Material to process: Begin
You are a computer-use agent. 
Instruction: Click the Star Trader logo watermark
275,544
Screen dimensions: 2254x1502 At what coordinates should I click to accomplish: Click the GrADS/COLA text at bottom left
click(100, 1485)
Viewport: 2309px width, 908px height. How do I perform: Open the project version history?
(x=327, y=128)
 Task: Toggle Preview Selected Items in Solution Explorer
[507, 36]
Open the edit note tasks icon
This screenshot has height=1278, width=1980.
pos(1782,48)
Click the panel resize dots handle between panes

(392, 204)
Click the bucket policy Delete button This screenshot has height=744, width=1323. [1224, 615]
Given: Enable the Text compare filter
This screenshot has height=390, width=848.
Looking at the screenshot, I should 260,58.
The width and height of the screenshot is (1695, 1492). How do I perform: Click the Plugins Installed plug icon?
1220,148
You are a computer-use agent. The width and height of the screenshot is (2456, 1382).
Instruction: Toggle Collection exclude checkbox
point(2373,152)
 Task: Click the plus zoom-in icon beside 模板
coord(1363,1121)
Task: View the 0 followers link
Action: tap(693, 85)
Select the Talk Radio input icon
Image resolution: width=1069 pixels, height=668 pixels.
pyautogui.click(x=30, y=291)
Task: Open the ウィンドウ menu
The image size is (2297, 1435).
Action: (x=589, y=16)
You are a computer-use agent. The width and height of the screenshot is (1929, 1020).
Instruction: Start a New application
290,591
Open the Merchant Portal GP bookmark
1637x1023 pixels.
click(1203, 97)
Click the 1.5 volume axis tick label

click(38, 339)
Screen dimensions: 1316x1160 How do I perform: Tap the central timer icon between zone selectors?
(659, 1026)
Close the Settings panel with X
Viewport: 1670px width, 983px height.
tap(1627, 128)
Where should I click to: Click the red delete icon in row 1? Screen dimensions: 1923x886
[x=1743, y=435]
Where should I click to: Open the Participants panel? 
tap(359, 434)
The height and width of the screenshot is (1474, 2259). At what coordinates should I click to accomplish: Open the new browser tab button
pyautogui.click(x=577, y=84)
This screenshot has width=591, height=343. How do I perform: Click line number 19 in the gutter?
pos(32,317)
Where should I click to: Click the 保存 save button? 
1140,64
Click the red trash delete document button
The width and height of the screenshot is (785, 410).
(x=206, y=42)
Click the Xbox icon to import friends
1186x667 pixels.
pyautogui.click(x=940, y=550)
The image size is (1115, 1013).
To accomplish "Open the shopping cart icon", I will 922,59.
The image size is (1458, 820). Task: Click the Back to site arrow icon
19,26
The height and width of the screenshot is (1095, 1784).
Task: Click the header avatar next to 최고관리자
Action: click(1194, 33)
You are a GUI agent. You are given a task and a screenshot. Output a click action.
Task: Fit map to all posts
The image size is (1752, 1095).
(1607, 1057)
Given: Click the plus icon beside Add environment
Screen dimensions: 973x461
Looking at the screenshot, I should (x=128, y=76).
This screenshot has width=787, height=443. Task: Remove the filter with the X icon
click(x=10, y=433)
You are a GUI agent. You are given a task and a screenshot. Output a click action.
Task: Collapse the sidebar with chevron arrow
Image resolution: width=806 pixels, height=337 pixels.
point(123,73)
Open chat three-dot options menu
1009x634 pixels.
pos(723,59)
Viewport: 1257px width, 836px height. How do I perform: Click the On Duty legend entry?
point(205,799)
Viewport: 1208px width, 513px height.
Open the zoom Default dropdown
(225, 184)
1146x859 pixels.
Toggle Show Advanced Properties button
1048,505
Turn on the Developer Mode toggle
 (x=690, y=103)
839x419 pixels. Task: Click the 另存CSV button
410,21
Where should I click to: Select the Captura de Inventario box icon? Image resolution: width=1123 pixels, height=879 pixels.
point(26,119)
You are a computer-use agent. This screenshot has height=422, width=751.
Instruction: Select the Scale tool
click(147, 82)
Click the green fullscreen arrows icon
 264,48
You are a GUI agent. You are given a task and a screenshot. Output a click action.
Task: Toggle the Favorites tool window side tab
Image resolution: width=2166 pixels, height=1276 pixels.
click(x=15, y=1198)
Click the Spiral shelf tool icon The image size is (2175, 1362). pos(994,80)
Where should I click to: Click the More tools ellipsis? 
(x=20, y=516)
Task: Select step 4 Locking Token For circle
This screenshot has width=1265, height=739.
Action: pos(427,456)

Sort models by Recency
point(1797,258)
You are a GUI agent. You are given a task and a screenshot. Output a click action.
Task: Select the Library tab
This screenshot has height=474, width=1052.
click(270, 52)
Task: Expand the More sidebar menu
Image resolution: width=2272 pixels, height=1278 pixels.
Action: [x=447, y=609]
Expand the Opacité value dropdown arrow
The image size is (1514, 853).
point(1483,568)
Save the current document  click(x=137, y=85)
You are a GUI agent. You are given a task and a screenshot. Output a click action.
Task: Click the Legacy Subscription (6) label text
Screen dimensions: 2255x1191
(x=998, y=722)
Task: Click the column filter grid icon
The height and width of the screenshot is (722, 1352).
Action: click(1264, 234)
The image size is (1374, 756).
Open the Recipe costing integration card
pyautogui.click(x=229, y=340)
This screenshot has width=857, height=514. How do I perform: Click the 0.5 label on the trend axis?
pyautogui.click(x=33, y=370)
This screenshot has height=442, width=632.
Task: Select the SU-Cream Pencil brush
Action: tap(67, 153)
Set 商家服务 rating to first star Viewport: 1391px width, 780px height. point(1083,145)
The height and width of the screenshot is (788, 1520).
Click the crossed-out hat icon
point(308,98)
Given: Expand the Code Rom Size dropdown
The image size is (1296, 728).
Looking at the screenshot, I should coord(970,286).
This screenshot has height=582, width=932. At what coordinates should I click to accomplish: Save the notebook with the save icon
Material to process: End
# Directions for this task
Go line by line through the data, copying each one that contains the word "sidebar".

# Exercise result
Task: Collapse the sidebar with chevron arrow
Task: Expand the More sidebar menu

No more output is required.